CORTE SUPREMA DE JUSTICIA 1 República de Colombia Corte Suprema de Justicia PAGE 12 República de Colombia Corte Suprema de Justicia Tutela No. 32385 CORTE SUPREMA DE JUSTICIA SALA DE CASACIÓN LABORAL MAGISTRADO PONENTE: JORGE MAURICIO BURGOS RUÍZ Tutela No. 32385 Acta No. 12 Bogotá D.C., tres (3) de mayo de dos mil once (2011) Decide la Corte sobre la impugnación interpuesta a través de apoderado judicial por el accionante RAMIRO RODRÍGUEZ contra la providencia proferida por la SALA CIVIL FAMILIA LABORAL DEL TRIBUNAL SUPERIOR DEL DISTRITO JUDICIAL DE NEIVA el 28 de marzo de 2011, la cual denegó la tutela incoada por el accionante contra el JUZGADO SEGUNDO LABORAL DEL CIRCUITO DE NEIVA.
I -.
ANTECEDENTES 1. A través del presente mecanismo preferente y sumario, el que interpuso como mecanismo transitorio para evitar un perjuicio irremediable, el accionante solicitó el amparo de sus derechos fundamentales al debido proceso, a la igualdad, a la tercera edad y a la familia, los cuales consideró vulnerados por el despacho judicial accionado.
Afirma que instauró demanda ordinaria laboral en contra del Instituto de Seguros Sociales, con el fin de que le fuera reconocido el incremento del 14% por tener a su cargo y dependencia a su cónyuge, proceso que le correspondió por reparto al Juzgado Segundo Laboral del Circuito de Neiva, despacho judicial que el 13 de diciembre de 2010, negó el incremento pensional peticionado por el tutelante, bajo el argumento de no ser beneficiario del mismo por haberle sido reconocida la pensión con fundamento en la Ley 100 de 1993.
Se duele el petente, de la decisión adoptada por el juzgado accionado, pues en su sentir se desconoció el precedente jurisprudencial que sobre ese tema ha sentado esta Corporación.

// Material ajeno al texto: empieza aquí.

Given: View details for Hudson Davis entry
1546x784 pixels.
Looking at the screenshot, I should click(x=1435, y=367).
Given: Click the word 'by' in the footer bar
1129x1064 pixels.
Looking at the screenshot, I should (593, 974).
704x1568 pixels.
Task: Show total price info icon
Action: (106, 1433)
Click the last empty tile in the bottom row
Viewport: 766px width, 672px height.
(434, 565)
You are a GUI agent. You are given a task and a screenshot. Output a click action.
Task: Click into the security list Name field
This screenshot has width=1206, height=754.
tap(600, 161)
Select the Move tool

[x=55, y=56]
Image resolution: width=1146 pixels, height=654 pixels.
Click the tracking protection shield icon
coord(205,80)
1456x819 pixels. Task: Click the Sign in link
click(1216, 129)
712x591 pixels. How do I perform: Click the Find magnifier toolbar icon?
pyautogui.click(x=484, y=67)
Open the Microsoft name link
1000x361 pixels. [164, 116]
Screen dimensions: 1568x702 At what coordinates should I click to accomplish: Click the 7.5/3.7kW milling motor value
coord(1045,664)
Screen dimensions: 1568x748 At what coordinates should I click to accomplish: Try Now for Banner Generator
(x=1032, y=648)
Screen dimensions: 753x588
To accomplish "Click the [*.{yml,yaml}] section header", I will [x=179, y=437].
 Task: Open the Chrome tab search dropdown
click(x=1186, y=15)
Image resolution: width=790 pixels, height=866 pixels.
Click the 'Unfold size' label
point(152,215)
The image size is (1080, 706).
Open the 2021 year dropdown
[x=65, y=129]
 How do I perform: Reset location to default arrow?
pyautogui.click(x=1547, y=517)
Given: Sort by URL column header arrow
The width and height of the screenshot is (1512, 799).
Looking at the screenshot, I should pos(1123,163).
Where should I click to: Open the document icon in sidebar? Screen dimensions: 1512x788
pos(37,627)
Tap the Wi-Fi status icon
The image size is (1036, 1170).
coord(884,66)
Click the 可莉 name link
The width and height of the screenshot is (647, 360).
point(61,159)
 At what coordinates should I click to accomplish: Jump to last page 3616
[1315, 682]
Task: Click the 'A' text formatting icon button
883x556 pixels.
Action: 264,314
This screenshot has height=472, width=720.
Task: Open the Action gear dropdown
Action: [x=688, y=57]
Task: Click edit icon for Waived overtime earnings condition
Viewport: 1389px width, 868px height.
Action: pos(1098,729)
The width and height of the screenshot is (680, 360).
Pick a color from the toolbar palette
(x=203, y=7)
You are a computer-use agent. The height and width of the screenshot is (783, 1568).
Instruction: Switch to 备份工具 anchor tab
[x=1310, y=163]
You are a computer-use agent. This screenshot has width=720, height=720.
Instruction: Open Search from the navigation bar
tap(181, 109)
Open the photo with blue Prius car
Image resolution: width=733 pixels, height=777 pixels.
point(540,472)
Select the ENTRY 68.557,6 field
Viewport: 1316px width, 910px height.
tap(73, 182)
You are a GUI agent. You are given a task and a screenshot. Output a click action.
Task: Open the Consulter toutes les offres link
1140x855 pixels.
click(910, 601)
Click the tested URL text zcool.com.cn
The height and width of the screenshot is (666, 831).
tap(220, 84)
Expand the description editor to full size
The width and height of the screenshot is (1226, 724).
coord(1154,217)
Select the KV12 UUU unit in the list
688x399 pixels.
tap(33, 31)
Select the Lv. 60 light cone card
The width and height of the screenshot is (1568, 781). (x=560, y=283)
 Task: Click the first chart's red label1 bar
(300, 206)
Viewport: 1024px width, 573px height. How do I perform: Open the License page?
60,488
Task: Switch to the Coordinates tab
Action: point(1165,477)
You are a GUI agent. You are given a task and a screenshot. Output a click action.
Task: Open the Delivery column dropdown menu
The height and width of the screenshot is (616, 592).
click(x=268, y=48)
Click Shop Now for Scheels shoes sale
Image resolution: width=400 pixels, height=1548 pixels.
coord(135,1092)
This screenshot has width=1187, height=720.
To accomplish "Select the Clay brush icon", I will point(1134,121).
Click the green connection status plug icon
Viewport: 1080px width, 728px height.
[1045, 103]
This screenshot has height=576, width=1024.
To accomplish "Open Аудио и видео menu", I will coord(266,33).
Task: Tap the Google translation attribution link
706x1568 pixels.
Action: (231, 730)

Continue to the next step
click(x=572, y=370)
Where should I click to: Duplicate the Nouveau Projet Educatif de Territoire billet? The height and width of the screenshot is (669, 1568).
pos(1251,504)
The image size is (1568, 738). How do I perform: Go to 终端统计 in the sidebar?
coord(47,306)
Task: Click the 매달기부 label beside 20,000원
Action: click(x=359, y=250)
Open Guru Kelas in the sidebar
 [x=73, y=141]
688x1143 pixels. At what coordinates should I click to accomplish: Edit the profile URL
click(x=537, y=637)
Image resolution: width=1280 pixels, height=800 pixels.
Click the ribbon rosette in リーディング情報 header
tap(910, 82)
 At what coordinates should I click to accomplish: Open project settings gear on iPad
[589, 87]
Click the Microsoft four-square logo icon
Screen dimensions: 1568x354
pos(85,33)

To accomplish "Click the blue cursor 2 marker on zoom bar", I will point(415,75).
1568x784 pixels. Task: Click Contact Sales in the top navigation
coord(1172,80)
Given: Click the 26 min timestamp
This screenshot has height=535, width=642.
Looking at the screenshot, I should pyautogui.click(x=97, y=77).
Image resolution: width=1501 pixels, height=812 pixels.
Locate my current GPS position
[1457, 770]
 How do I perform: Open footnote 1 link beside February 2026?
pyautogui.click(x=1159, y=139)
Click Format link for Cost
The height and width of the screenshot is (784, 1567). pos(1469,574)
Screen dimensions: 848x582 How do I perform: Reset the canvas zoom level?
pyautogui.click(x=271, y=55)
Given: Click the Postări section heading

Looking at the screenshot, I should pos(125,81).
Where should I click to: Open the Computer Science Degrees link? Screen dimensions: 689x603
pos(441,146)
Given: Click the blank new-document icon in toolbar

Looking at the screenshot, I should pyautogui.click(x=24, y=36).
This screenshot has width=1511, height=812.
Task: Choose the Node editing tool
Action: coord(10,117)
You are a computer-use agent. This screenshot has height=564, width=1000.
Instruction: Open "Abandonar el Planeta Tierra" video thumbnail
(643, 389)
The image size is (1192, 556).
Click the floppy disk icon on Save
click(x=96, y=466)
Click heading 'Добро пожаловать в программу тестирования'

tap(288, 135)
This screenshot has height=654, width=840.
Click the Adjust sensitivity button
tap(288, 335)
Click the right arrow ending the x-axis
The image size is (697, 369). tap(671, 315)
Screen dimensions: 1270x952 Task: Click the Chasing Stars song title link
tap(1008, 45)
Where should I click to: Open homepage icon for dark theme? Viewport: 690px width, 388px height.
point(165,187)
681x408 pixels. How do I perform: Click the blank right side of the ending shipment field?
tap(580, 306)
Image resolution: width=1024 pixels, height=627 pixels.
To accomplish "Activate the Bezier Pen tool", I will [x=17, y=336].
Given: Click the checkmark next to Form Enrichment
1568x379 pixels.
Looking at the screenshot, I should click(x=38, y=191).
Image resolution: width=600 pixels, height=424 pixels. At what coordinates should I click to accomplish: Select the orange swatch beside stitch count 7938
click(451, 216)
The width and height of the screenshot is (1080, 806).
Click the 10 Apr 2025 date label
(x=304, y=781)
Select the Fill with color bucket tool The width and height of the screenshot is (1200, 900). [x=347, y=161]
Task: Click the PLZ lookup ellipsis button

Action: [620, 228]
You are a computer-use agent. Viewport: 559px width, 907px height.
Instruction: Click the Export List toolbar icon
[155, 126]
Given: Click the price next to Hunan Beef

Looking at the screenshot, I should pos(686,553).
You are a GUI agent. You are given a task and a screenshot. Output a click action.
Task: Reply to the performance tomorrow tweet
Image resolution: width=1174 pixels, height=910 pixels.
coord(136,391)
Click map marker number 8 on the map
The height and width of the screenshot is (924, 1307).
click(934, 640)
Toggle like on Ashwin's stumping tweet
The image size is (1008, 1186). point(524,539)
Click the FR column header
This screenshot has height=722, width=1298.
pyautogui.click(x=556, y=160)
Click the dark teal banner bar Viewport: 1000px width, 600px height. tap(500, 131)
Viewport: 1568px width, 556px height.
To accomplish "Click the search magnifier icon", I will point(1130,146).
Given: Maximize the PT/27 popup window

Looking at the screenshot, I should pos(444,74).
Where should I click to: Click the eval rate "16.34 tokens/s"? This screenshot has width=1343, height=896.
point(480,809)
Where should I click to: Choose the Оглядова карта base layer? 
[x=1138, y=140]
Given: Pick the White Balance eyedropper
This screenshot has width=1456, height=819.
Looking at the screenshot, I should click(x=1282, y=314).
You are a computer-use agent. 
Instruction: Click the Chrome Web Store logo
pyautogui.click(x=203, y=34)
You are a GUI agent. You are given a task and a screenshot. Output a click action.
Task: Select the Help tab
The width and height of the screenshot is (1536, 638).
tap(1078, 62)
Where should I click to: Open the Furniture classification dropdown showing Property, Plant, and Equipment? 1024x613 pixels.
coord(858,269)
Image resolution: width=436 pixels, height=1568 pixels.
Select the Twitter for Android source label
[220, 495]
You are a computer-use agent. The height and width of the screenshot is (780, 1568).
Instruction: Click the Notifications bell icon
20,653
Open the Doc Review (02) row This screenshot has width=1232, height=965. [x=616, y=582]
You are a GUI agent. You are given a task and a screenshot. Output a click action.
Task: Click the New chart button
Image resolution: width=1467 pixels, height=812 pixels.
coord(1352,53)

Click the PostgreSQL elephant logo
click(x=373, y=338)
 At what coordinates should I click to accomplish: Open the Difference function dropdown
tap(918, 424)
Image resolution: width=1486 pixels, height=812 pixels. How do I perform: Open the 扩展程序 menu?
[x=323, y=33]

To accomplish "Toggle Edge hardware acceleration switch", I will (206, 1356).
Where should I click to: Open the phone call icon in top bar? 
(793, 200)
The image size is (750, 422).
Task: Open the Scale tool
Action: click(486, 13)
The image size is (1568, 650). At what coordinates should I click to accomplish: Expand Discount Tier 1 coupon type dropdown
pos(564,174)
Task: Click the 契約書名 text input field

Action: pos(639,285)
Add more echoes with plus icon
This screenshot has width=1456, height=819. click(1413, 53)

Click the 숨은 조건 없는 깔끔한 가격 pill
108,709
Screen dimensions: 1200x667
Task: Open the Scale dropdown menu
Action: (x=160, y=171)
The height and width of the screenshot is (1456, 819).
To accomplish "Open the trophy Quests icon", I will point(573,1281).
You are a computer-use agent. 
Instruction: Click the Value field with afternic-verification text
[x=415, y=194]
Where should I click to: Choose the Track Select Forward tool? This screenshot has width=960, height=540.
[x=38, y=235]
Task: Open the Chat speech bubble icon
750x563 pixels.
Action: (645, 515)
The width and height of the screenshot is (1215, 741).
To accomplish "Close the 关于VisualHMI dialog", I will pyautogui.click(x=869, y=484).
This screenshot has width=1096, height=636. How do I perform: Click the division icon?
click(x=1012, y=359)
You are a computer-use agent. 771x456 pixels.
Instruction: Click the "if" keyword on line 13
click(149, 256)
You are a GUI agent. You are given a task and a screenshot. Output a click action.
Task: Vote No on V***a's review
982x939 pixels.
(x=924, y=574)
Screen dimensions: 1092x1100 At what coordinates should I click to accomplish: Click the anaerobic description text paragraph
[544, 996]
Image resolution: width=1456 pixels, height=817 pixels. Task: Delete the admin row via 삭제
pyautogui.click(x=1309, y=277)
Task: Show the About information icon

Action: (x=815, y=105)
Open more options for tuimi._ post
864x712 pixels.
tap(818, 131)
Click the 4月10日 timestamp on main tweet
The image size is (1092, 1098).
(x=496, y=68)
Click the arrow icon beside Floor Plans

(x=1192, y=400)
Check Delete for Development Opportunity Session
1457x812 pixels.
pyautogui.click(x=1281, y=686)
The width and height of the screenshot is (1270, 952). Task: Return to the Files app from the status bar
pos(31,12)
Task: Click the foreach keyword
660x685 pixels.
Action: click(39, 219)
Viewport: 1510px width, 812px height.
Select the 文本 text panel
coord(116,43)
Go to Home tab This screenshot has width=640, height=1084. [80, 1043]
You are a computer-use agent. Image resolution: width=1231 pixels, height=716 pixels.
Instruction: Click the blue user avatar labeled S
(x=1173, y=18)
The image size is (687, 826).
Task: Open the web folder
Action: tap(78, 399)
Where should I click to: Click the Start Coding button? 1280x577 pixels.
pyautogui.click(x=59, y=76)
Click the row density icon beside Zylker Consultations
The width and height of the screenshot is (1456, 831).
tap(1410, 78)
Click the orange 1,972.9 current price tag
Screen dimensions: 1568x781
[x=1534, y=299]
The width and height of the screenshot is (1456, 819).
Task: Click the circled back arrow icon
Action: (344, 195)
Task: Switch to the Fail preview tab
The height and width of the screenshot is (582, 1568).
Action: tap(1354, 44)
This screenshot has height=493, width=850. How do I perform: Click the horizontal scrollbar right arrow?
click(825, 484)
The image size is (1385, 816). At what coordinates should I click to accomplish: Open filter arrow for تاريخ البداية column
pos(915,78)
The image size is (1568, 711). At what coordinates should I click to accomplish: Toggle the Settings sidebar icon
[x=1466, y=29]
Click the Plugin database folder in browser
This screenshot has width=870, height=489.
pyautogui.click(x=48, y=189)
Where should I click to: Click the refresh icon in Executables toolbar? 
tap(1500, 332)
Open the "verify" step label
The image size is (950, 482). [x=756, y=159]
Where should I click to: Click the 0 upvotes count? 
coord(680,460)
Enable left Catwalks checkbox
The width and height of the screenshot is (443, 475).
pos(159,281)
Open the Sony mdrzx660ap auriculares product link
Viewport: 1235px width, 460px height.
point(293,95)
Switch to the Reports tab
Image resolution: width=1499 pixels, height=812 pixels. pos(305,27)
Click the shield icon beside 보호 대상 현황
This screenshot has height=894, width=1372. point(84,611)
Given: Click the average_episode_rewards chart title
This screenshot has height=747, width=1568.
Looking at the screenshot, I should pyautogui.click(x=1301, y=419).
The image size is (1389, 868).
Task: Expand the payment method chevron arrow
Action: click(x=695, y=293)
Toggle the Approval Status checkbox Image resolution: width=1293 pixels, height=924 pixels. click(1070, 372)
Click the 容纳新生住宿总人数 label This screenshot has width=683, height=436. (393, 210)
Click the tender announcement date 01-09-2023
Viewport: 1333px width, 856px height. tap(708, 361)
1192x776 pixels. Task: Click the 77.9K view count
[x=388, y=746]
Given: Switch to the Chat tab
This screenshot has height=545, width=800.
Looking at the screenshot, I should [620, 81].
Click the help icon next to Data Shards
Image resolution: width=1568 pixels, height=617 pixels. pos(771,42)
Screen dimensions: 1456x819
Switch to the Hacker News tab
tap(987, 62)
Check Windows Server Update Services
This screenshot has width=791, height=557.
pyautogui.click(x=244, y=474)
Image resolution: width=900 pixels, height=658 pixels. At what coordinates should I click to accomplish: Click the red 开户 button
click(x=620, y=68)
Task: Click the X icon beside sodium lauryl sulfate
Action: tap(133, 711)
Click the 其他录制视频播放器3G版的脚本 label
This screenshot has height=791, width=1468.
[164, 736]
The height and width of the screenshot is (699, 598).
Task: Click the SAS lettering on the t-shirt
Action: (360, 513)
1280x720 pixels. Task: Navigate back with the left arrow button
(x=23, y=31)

Por lo anterior, solicita al juez de tutela, conceder el amparo impetrado. 2. Mediante providencia de 28 de marzo de 2011, la Sala Civil Familia Laboral del Tribunal Superior del Distrito Judicial de Neiva negó por el amparo constitucional peticionado, al considerar que “…Descendiendo al caso objeto de estudio, se advierte que, en la providencia que se alega como vulneradora de los derechos fundamentales del accionante, se deja constancia que la pensión por invalidez de origen común no profesional que le fuera reconocida al accionante mediante Resolución No. 03877 de 2004, se efectúo dentro del marco de la Ley 100 de 1993, y no del Acuerdo 049 de 1990, por lo que el incremento del 14% consagrado en el artículo 21 de éste último, no es beneficiario el actor, sin que tal negación constituya un desconocimiento de las normas legales.
Diferente resulta ser el referente traído en cita por el señor Rodríguez, pues, se trata de una situación jurídica, sustancialmente diferente a la que nos ocupa, en donde el aludido incremento del 14%, le fue concedido, por virtud del cumplimiento de los presupuestos legales por parte del promotor, entre otros, que la pensión le fue reconocida en el marco del Acuerdo 049”. 3.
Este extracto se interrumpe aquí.